Pese a ello, Inzunza advierte que el país todavía mantiene una lógica mayoritariamente reactiva frente a los desastres, “muchas inversiones continúan realizándose después de los desastres y no necesariamente antes de que ocurran”, sostiene.
Carlos Aguirre, académico de Arquitectura de la Universidad San Sebastián e investigador del Núcleo Milenio de la Vivienda (Nuviv), coincide en que los eventos climáticos actuales superan las condiciones para las cuales fueron diseñadas muchas infraestructuras. “La verdad es que es muy difícil que las infraestructuras estén preparadas para los efectos de los cambios climáticos actuales, que consideran eventos más cortos pero más intensos”, comenta.
Planes fortalecidos
Aguirre destaca que, desde la creación del Servicio Nacional de Prevención y Respuesta ante Desastres (Senapred), se han fortalecido los planes de respuesta frente a distintos desastres socionaturales. Sin embargo, advierte que todavía existe una baja relación entre la actualización de los Instrumentos de Planificación Territorial (IPT) y las zonas de riesgo.
El académico también sostiene que uno de los principales desafíos para Chile será incorporar criterios de adaptación climática tanto en el diseño como en la reparación y mantención de la infraestructura pública.

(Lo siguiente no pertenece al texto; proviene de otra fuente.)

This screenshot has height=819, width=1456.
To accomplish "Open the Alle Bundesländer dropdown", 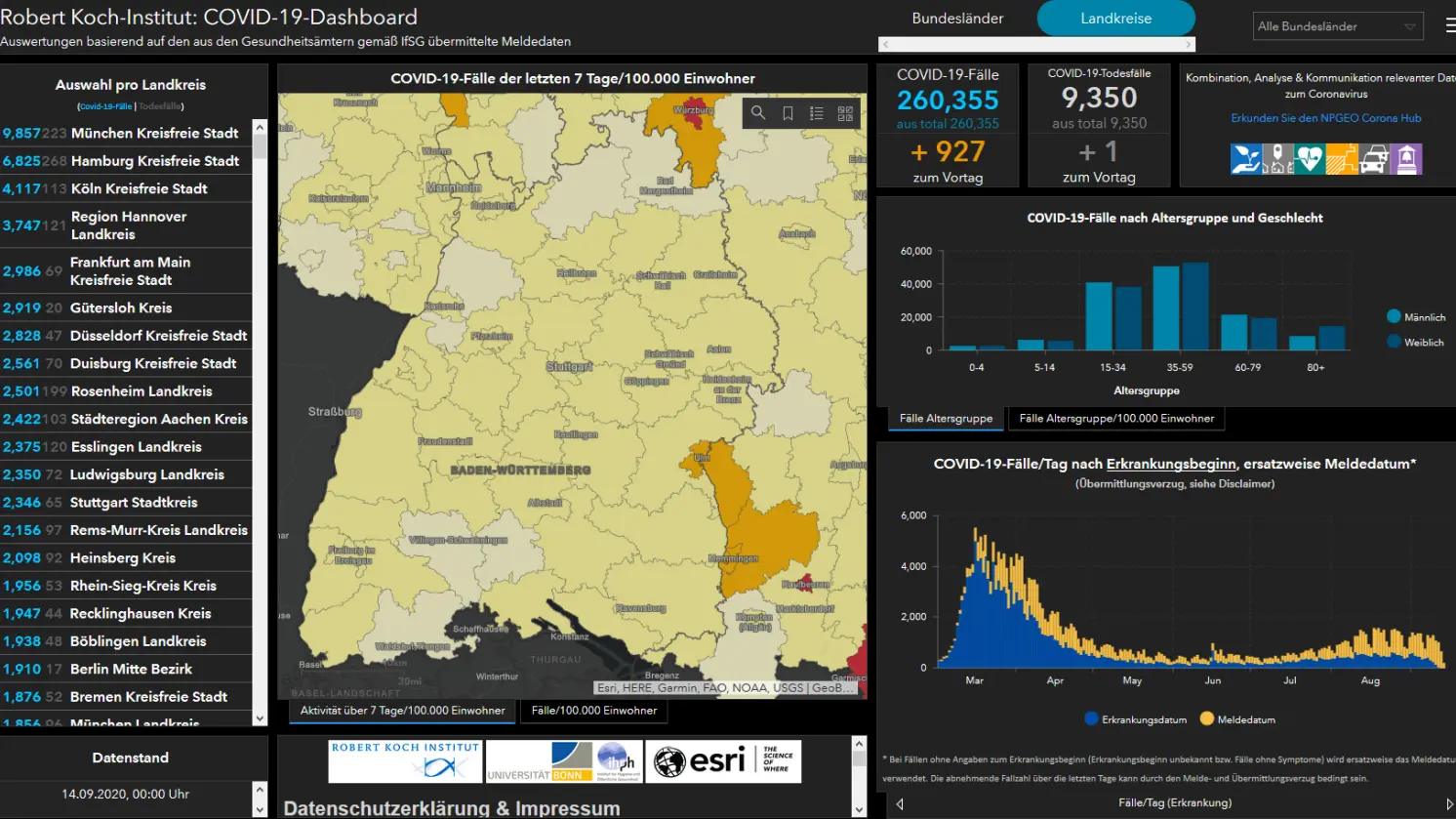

“Desde el principio lo más relevante es incorporar los elementos de cambio en el desempeño, que se presentan en el diseño como en la reparación y mantención de infraestructuras; y los eventos extremos, que se volverán más periódicos como efecto del cambio climático. Además, es imperativo actualizar los Instrumentos de planificación territorial a la nueva realidad climática”, señala.